The input START

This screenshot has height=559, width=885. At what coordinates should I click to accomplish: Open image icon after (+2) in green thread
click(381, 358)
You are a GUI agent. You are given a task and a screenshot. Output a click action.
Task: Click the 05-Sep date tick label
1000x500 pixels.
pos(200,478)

The input END

What you should do: In your answer, repeat each line of the material word for word.

Exercise result:
This screenshot has height=559, width=885. At what coordinates should I click to accomplish: Open image icon after (+2) in green thread
click(381, 358)
You are a GUI agent. You are given a task and a screenshot. Output a click action.
Task: Click the 05-Sep date tick label
1000x500 pixels.
pos(200,478)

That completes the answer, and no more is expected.